そして、無事に家に帰れるように、立ち去り、自分を怒らせるなと命じた。
ὁ δὲ πρεσβύτης ἀκούσας ἔδεισέν τε καὶ ἀπῄει σιγῇ, ἀποχωρήσας δὲ ἐκ τοῦ στρατοπέδου πολλὰ τῷ Ἀπόλλωνι ηὔχετο, τάς τε ἐπωνυμίας τοῦ θεοῦ ἀνακαλῶν καὶ ὑπομιμνῄσκων καὶ ἀπαιτῶν, εἴ τι πώποτε ἢ ἐν ναῶν οἰκοδομήσεσιν ἢ ἐν ἱερῶν θυσίαις κεχαρισμένον δωρήσαιτο·
老人はこれを聞いて恐れ、黙って立ち去った。 そして、陣営から遠く離れると、アポロンに向かって熱心に祈り、神の様々な異名を呼び、もし自分が神殿の建設や聖なる犠牲の捧げ物において、かつて何か喜ばしいものを贈ったことがあるならば、それを思い起こさせ、またその見返りを求めた。
ὧν δὴ χάριν κατηύχετο τεῖσαι τοὺς Ἀχαιοὺς τὰ ἃ δάκρυα τοῖς ἐκείνου βέλεσιν.
そして、これらに対する感謝として、アカイア人たちが自分の涙の報いを神の矢によって受けるようにと祈った。

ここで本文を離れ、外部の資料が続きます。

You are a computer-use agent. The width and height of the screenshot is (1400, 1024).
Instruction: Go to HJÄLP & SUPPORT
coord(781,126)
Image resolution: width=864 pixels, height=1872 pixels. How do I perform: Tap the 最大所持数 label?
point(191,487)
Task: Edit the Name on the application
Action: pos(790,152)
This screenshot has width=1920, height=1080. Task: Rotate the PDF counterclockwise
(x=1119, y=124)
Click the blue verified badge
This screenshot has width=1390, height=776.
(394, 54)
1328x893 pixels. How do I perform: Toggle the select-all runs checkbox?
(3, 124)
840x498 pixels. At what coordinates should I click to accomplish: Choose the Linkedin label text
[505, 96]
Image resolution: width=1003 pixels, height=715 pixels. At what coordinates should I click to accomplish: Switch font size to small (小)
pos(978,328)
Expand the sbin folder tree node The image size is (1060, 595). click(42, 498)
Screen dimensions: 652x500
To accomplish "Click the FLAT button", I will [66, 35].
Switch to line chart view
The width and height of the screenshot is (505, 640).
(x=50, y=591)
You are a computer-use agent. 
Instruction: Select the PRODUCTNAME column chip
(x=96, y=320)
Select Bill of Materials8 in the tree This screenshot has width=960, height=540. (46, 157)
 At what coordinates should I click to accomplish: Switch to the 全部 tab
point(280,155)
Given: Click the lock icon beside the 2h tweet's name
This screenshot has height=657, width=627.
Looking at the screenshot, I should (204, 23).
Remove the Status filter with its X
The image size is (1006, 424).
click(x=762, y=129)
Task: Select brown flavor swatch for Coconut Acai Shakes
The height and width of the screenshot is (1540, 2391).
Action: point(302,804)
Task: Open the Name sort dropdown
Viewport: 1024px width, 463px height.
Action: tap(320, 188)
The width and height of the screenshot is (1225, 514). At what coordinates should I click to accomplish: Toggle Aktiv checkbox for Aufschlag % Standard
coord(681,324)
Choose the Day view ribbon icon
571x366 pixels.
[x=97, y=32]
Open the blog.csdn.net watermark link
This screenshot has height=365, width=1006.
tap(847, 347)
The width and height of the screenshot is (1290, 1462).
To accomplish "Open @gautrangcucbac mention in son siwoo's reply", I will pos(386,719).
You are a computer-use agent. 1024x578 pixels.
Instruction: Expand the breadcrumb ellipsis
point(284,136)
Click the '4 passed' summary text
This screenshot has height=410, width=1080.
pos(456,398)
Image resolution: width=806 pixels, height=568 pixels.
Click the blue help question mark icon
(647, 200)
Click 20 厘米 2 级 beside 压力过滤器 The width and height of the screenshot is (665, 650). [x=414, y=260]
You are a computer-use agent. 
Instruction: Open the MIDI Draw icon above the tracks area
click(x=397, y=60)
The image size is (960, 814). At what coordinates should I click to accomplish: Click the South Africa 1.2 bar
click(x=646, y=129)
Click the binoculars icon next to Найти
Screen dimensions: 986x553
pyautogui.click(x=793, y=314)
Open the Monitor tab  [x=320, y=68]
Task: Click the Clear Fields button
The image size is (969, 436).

οὕτως, ἦν δʼ ἐγώ, ὦ ἑταῖρε, ἄνευ μιμήσεως ἁπλῆ διήγησις γίγνεται.
このようにして、友よ、模倣のない単純な叙述が行われるのだ。
μανθάνω, ἔφη.
「理解しました」と彼は言った。
μάνθανε τοίνυν, ἦν δʼ ἐγώ, ὅτι ταύτης αὖ ἐναντία γίγνεται, ὅταν τις τὰ τοῦ ποιητοῦ τὰ μεταξὺ τῶν ῥήσεων ἐξαιρῶν τὰ ἀμοιβαῖα καταλείπῃ.
「では、次のように理解したまえ」と私は言った。 「これとは反対のことが、詩人がセリフの間の部分を取り除き、対話の部分だけを残す時に起こるということを。
καὶ τοῦτο, ἔφη, μανθάνω, ὅτι ἔστιν τὸ περὶ τὰς τραγῳδίας τοιοῦτον.
」「それについても理解しました」と彼は言った。 「悲劇におけるものがそのようなものですね。
ὀρθότατα, ἔφην, ὑπέλαβες, καὶ οἶμαί σοι ἤδη δηλοῦν ὃ ἔμπροσθεν οὐχ οἷός τʼ ἦ, ὅτι τῆς ποιήσεώς τε καὶ μυθολογίας ἡ μὲν διὰ μιμήσεως ὅλη ἐστίν, ὥσπερ σὺ λέγεις, τραγῳδία τε καὶ κωμῳδία, ἡ δὲ διʼ ἀπαγγελίας αὐτοῦ τοῦ ποιητοῦ—εὕροις δʼ ἂν αὐτὴν μάλιστά που ἐν διθυράμβοις— ἡ δʼ αὖ διʼ ἀμφοτέρων ἔν τε τῇ τῶν ἐπῶν ποιήσει, πολλαχοῦ δὲ καὶ ἄλλοθι, εἴ μοι μανθάνεις.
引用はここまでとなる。